Prémio Nacional

Cidade de Gaia

Cerimónia «abençoada»

O cenário estava montado e nada parecia «ameaçar» o sucesso da iniciativa.

Passadeira vermelha, as fotos da praxe, aperitivos para todos os gostos. Mesas a preceito, os músicos ao centro, numa plataforma montada para receber os premiados. Aparentemente nada estragaria a cerimónia de entrega dos prémios Cidade Gaia na sua segunda edição, a decorrer nos Claustros do Mosteiro da Serra do Pilar.

Quando o jornalista Júlio Magalhães subiu ao palco para iniciar a apresentação da gala já se comentava algum «despacho», na organização. Eis senão quando se começa a perceber a razão da «pressa», a chuva começou a cair, primeiro a medo, nas mesas mais expostas, até que quase, sem dó nem piedade, obrigou a desmontar todo o cenário e a «reorganizar a cerimónia».

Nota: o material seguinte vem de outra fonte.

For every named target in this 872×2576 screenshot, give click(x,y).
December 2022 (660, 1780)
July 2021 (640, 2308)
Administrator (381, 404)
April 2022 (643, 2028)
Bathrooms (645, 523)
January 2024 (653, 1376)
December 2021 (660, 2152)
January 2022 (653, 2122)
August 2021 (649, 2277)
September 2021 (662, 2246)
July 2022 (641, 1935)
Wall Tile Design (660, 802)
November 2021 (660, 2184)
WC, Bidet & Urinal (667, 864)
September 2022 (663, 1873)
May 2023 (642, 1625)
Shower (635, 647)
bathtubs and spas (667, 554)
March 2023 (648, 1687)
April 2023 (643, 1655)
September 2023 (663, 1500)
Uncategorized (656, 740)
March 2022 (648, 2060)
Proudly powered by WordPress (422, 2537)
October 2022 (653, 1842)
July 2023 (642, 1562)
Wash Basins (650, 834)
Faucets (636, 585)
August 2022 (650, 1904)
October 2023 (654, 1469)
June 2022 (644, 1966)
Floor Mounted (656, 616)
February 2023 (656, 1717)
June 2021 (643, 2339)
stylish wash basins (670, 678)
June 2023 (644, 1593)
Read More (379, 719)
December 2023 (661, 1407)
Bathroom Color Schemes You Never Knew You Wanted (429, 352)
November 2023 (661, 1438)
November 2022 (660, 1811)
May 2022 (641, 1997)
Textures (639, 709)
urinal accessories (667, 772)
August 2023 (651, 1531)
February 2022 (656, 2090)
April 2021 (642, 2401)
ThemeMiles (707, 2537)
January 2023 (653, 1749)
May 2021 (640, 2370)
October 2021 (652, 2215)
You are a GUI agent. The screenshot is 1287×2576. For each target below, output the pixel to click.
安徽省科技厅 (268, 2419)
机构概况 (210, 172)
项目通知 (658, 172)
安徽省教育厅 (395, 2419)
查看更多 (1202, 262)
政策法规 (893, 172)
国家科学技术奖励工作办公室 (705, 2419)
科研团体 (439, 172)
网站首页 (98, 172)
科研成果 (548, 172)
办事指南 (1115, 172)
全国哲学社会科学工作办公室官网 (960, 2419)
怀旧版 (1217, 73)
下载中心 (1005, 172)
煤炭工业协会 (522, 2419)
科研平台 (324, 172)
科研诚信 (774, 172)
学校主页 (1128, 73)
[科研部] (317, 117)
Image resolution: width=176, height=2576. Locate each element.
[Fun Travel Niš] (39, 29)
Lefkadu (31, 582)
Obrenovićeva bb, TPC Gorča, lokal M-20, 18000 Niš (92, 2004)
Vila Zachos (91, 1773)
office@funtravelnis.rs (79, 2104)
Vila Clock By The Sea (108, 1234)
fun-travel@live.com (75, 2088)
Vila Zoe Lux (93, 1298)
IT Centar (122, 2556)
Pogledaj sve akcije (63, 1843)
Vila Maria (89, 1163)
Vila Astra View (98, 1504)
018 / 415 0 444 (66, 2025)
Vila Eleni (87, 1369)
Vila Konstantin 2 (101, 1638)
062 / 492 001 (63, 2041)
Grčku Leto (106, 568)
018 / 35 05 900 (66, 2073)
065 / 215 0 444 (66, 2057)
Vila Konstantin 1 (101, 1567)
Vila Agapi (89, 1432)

São coisas que acontecem, pode dizer-se, e a verdade é que aconteceu mesmo. Mas a entrega dos prémios, essa também aconteceu.

O prémio Música «Artur Napoleão», foi entregue pelo vereador Mário Dorminsky a Luís Tinoco. O Júri deste prémio – António Vitorino d’Almeida, Mário Mateus, António Wagner Dinis, Elisabete Matos, Jorge Rodrigues, Carlos Tê e José Calvário.

O premiado agradeceu “qualquer distinção é uma honra e então escolhido por colegas de profissão, mais ainda.”

O prémio Ciência, Tecnologia e Inovação «Edgar Cardoso», entregue pelo presidente da Câmara Filipe Menezes a Miguel Castelo Branco, contou no júri com Sobrinho Simões, Carlos Fiolhais, Alexandre Quintanilha, Lobo Antunes, Francisco Carvalho Guerra, Francisco Vanzeller e Ferreira do Amaral.

“É uma honra receber este prémio, por todas as razões, mas também pelo júri que me escolheu”, começou por referir o premiado para quem Edgar Cardoso “foi um grande homem.” O prémio “ajuda a não deixar morrer o nome deste homem, dá a todos ânimo para continuar”, acrescentou.

A Jorge Pinheiro, Mário Dorminsky entregou o prémio Artes Plásticas «Teixeira Lopes», segundo um júri composto por Jaime Isidoro, João Cutileiro, Armanda Passos, José Gomes Pinho, José Rodrigues, Artur Santos Silva e Paulo Teixeira Lopes.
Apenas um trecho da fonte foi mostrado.